L’opération de charme du M5
Lors de la conférence de presse au cours de laquelle le Président en exercice de la Conférence des Chefs d’État, Mahamadou Issoufou, a annoncé un sommet extraordinaire des Chefs d’État par visioconférence, ce lundi. Selon de nombreuses sources vivement préoccupées par la situation sociopolitique au Mali, l’organisation sous régionale pourrait sonner la fin de la chienlit, et des hostilités en décidant des sanctions contre les hiérarques de la contestation. Mais, en arriverons-nous jusqu’à cet extrême ? Il n’est pas certain ; par que les discours incendiaires relèvent beaucoup plus de la mise en scène, que d’un projet intangible. La preuve, nous sommes à trois reculades concernant la démission forcée inconditionnelle du Président de la République. Après la Mission de très haut niveau de la CEDEAO, il ressort du communiqué que non seulement il abdique sur cette revendication ; mais qu’il lance une opération de charge à l’endroit de l’organisation communautaire. ‘’En convoquant un Sommet extraordinaire sur la crise politique au Mali, ils nous témoignent, non seulement leur attachement profond au Mali, mais également toute leur considération pour notre combat. L’absence de communiqué final indique que les Chefs d’État analysent la crise actuelle au-delà des contentieux électoraux qui, il est vrai, en ont été les signes révélateurs.

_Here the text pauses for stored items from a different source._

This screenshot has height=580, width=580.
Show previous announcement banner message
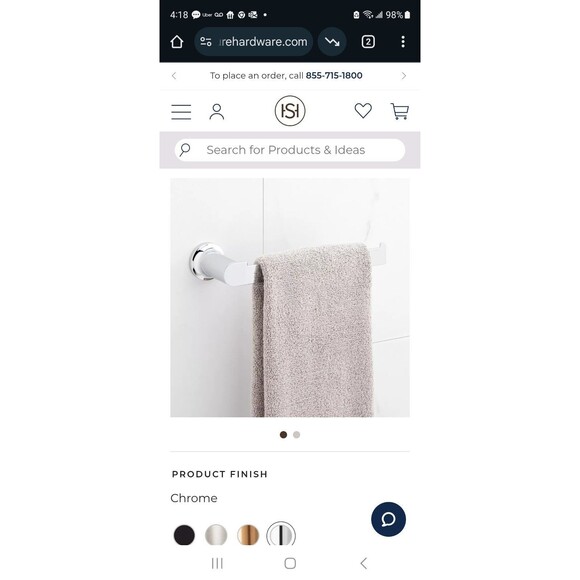pyautogui.click(x=174, y=76)
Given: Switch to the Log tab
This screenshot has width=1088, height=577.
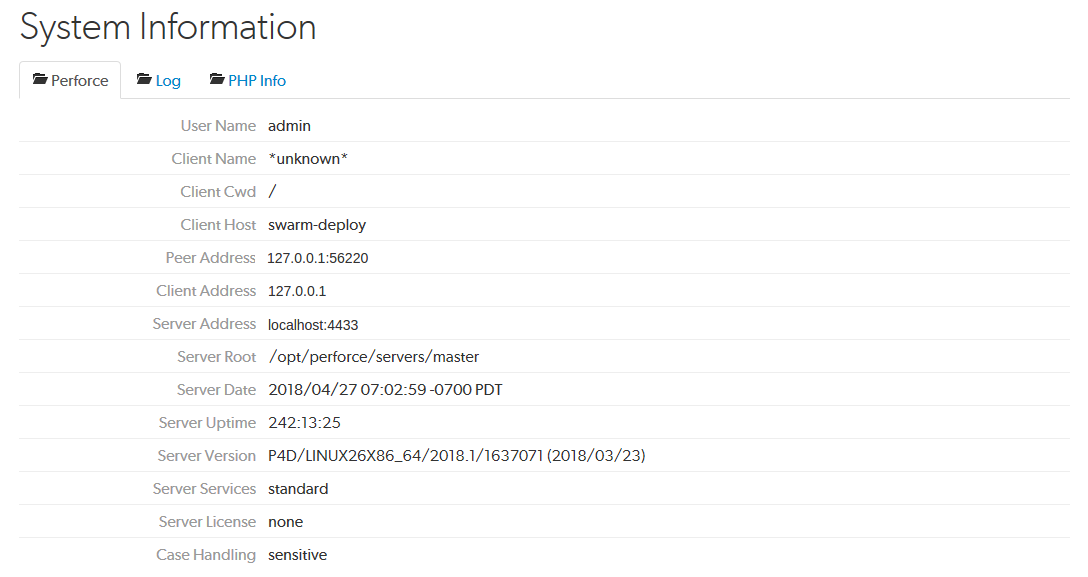Looking at the screenshot, I should 159,80.
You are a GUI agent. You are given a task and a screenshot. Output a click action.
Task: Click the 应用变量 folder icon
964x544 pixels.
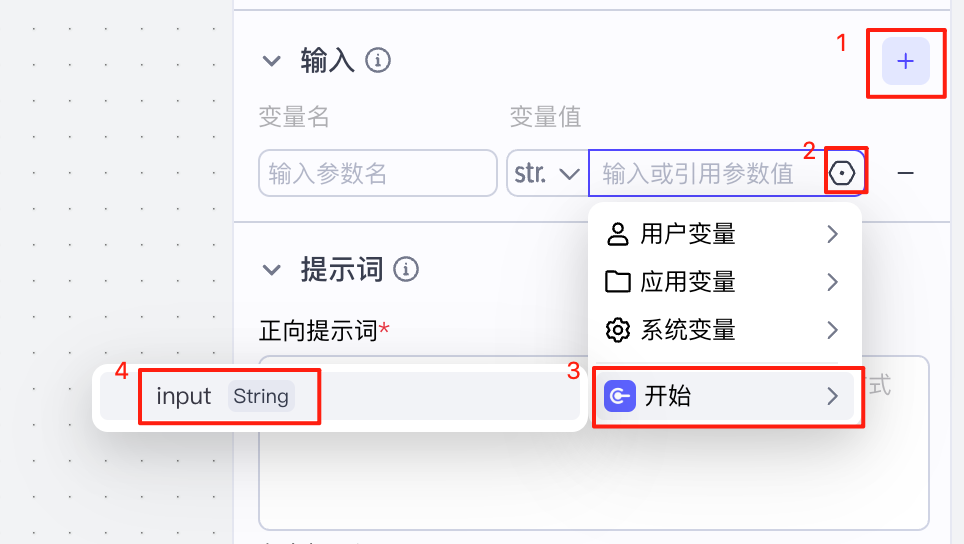(x=618, y=282)
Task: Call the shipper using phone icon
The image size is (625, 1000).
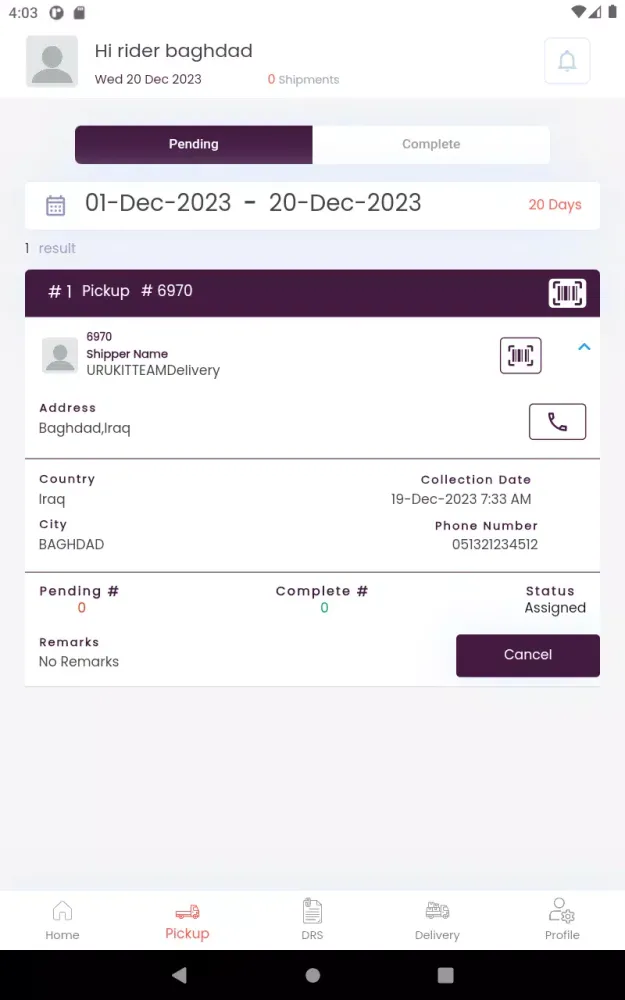Action: [x=557, y=422]
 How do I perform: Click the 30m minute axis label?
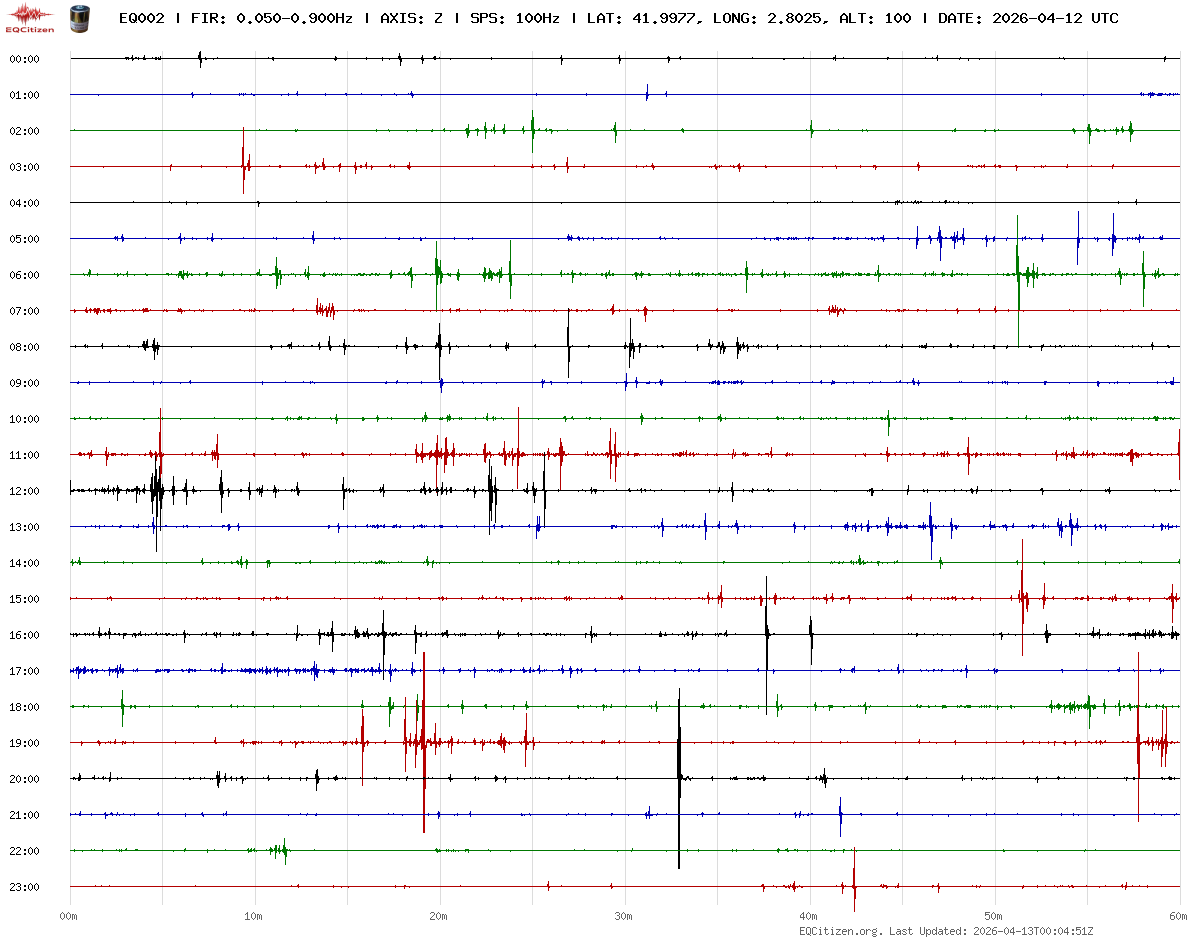tap(624, 915)
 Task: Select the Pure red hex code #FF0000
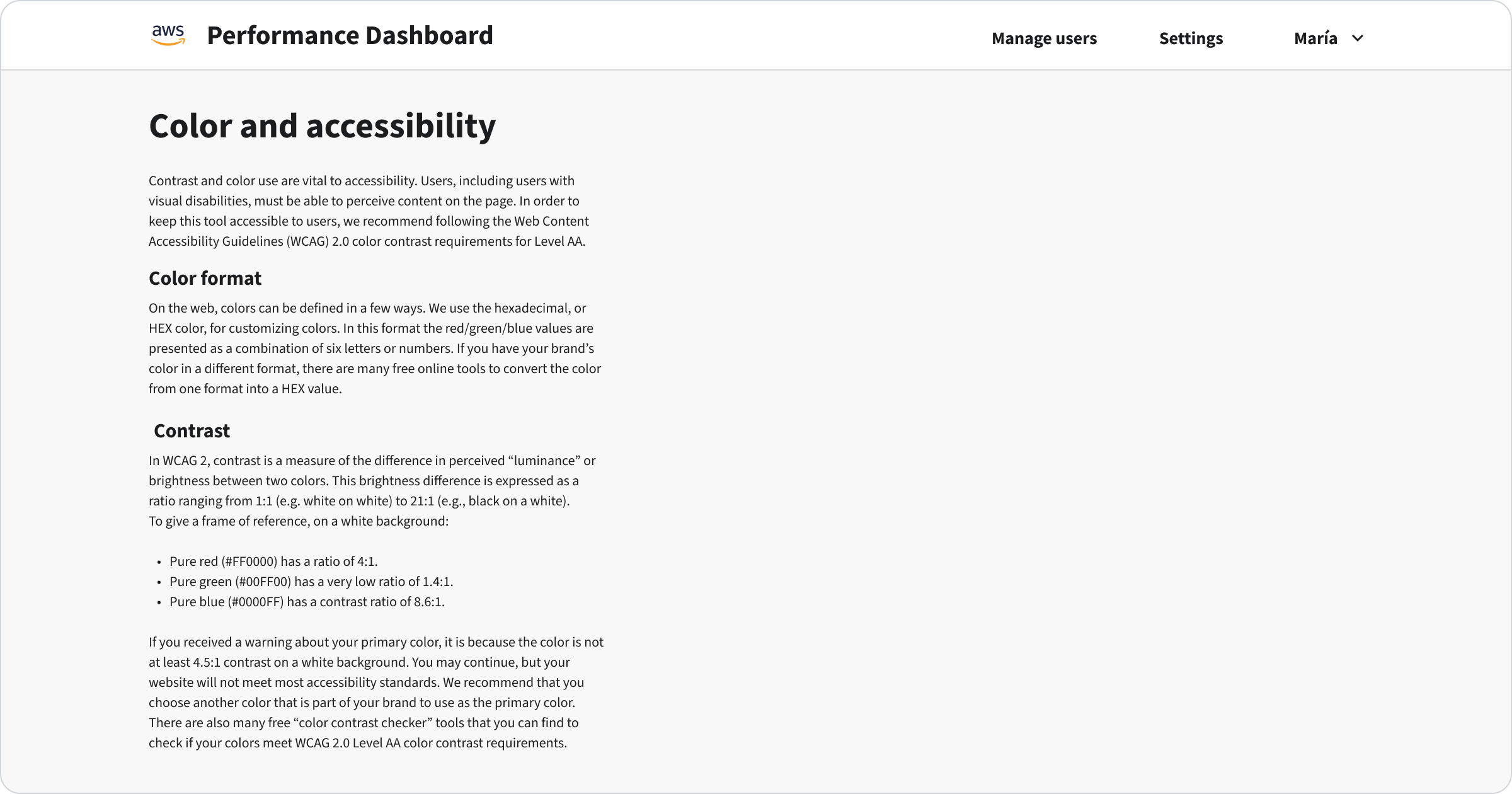249,561
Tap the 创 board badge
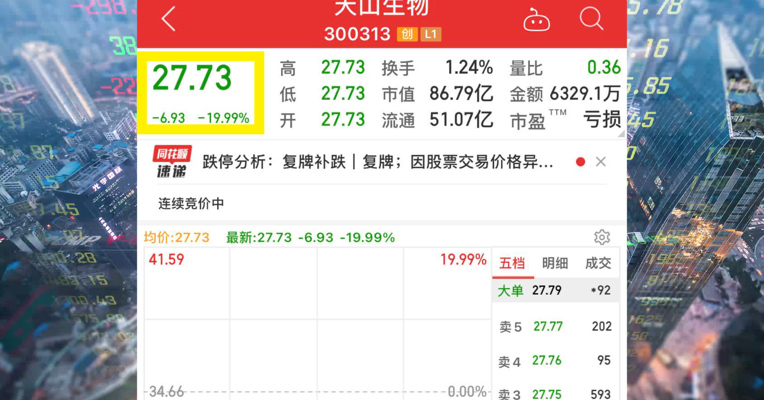Image resolution: width=764 pixels, height=400 pixels. [407, 34]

En tout état de cause, les Chefs d’État de la CEDEAO ont certainement compris que notre refus d’approuver le communiqué de la Médiation ne relève pas d’une volonté de défiance, mais plutôt de notre souci d’attirer l’attention sur toute la profondeur de la crise et la meilleure manière de lui trouver une solution durable’’, peut-on lire dans le communiqué qui est une figure parfaite de palinodie.

L’impératif d’intégrer l’APR
Il faut par ailleurs tenir compte des alertes de Mossa Ag Attaher, leader de la CMA (Coordination de mouvements de l’Azwad), dont ce post sur sa page Facebook : “toute recherche de solution à la crise au Mali qui commettrait la monumentale erreur de ne pas associer la CMA et les autres mouvements signataires de l’APR (Accord pour la paix et la réconciliation au Mali) aux consensus et compromis actuellement à l’étude serait suicidaire sur le court, moyen et long termes”.
Pire, d’autres responsables de l’ex-rébellion vont jusqu’à prévenir que toute prise du pouvoir par la force à Bamako ouvrirait la voie à l’indépendance de la chimérique République d’Azawad. Une velléité mise en veilleuse depuis la signature de l’Accord pour la paix et la réconciliation au Mali, issu du processus d’Alger.
Pour ce qui est de la suite du processus de sortie de crise, la trêve décrétée dans l’observation de la désobéissance civile est une aubaine pour poursuivre dans la sérénité les discussions avec les différentes parties. En attendant, pour éviter l’enlisement souvent synonyme de pourrissement, la conférence extraordinaire des Chefs d’État de la CEDEAO de ce jour, lundi 27 juillet, par visioconférence, s’annonce déterminante, quand bien même, nous sommes un peuple debout, pas résigné.